The 3 Data Scientists

The Analyst, the Automator, the Augmentator


Why 3 Data Scientists

Data scientists are one of the most sought after professionals, someone even defined them sexy. For sure there has been a lot of talk about them, and even quite some confusion.

Drew Conway made a very good job in defining them back in 2013, as someone with hacking skills, math and stats knowledge, and substantive expertise.

Drew Conway definition still holds but, as data scientists become more widespread, the jobs done under the hat vary significantly.

I think a further segmentation of Data Scientists, based on what they actually do, could be beneficial, both to new data scientists and recruiters looking out for them.

In my experience, there are 3 types of Data Scientists:

  • The Analyst
  • The Automator
  • The Augmentator

The Analyst

Analysts find insights in data.

Photo credit: Caleb George

The Analyst may as well be a former Business Analyst, proficient in Excel, who heard that Data Scientists earn more and changed his job description accordingly. On the other side, the Analyst can be someone with machine learning/statistical skills, coupled with some programming and database proficiency, able to work around and find meanings in complex datasets.

The output of an Analyst is often a set of insights that are used by management to take decisions. Analysts can also produce outputs that fuel activities, for example finding a list of customers which are likely to respond to a promotion.

Analysts are the more widespread Data Scientist and they will stay so, almost every company in every industry may need one.

In the long standing debate whether it’s more important for Data Scientist to have industry specific experience vs technical skills, Analysts are the type of Data Scientist where IMHO industry specific experience pays off the most.

Example

An Analyst may be someone who works at a retailer on loyalty card data, finding relevant customer segments, giving hints on product mix, forecasting stock needs, etc.

Key capabilities

  • Able to present results
  • Understand the driving forces of the business
  • Analytical skill
  • May know the fanciest algorithms, even though a good knowledge of simple techniques in many cases can be enough

The Automator

Automators automate human tasks.

Photo credit: Fabricio Marques

The Automator develops machine learning algorithms that work in production environments. Automators can be software engineers with machine learning knowledge or machine learning practitioners with programming skills. They may be required a broad set of skills (ex. web servers, databases, basic sysadmin) or be specialists in a larger team.

Their knowledge of machine learning is more focused on algorithms that scale well and/or have small response time.

They are more likely to be found in companies with Big Data such as web companies (ex. ads targeting, e-commerce), financial services (ex. real time fraud detection, trading), etc.

Example

An Automator may be someone who develops a recommender system for an e-commerce website, like Amazon’s “You may also like”.

Key capabilities

  • Programming skills
  • Algorithms that scale well, ex. linear classifiers, or algorithms that require most of the computation at training time, ex. deep learning
  • May need to know Big Data frameworks, such as Hadoop or Spark
  • Able to setup experiments to improve algorithms without talking directly with the user (ex.
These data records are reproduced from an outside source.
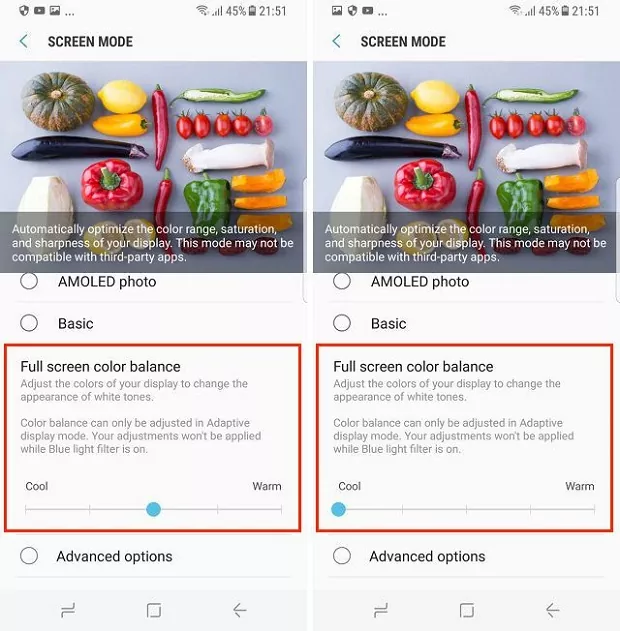Click the centered color balance slider handle

click(153, 509)
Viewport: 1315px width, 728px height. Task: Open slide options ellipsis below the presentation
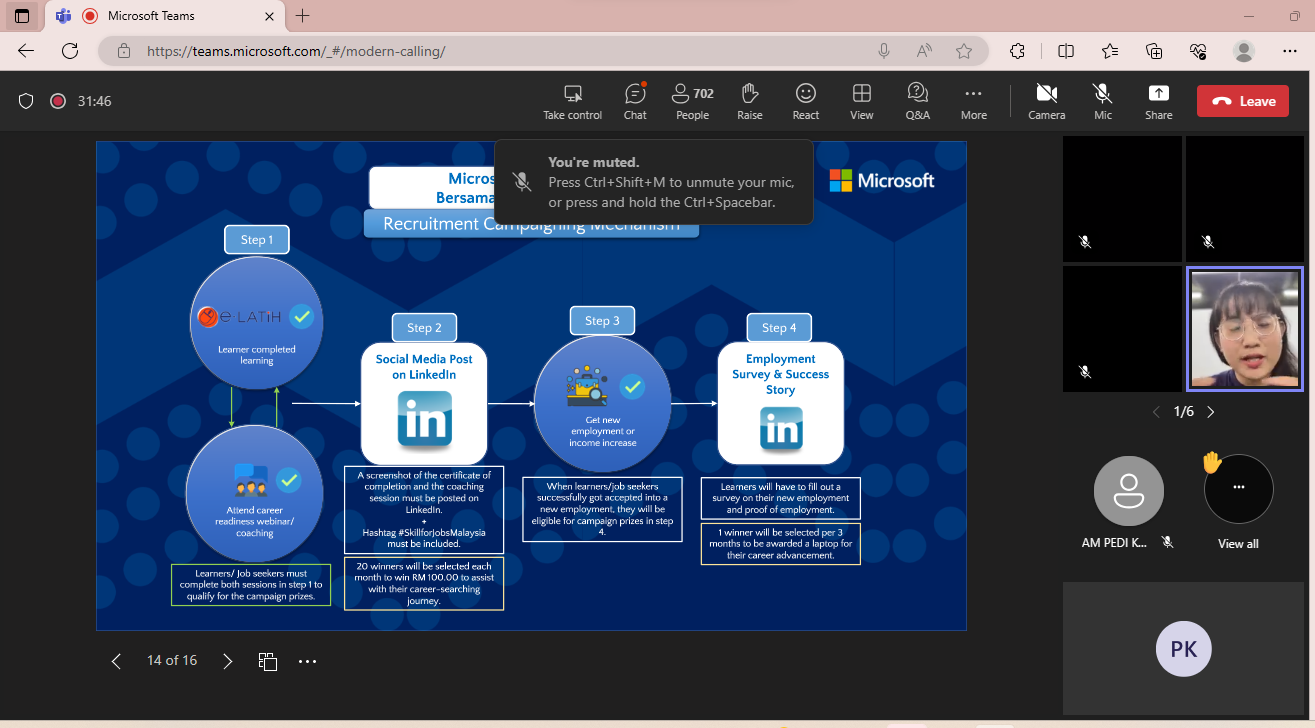tap(307, 661)
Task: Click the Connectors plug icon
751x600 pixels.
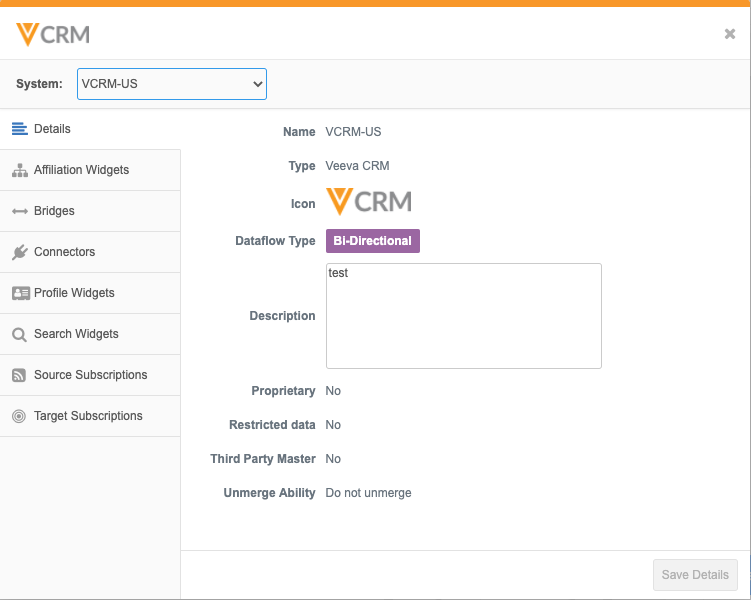Action: tap(19, 252)
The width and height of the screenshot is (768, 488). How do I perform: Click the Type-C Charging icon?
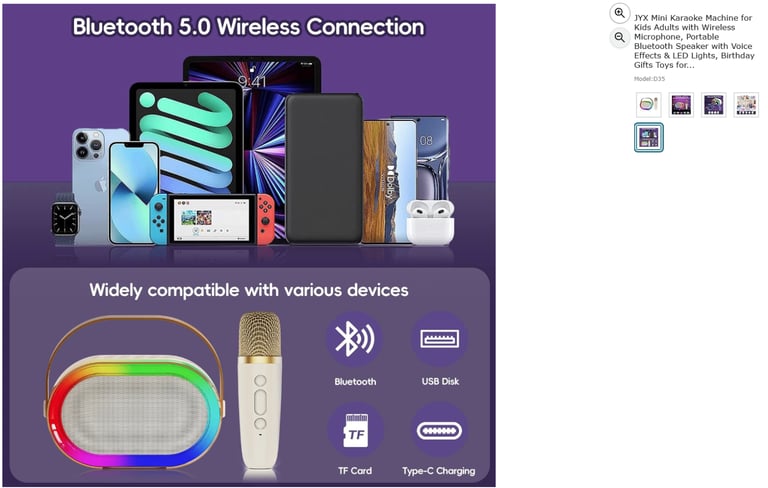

A/B testing)

The Augmentator

Augmentators augment people capabilities, improving their performance.

Photo credit: Vladimir Kudinov

The Augmentator develops intelligent systems that are used by people in their daily tasks.

Augmentators are similar to Automators in term of skills, but they also need to have better people skills to understand their users. Since their output affects people daily routines, they must find solutions that facilitate behavioural change and create user trust (ex. algorithms that explain the reason behind the output). Also, it’s harder to measure the efficacy of the intelligent systems since it depends on how users use the outputs, thus direct interaction with the users is fundamental to assess and improve.

Augmentators are the smallest group of Data Scientist. Their demand will rise in the future, pushed by traditional industries looking to increase the productivity of the workforce.

Example

An Augmentator may be someone who develops a recommender system that is used by shop assistants in physical retail stores.

Key capabilities

  • Most of what applies to Automator applies to the Augmentator as well
  • May have less data, thus use different software frameworks
  • People skills
  • Closer to the business, more cross functional approach

So, which kind of data scientist are you? What is your view on this topic?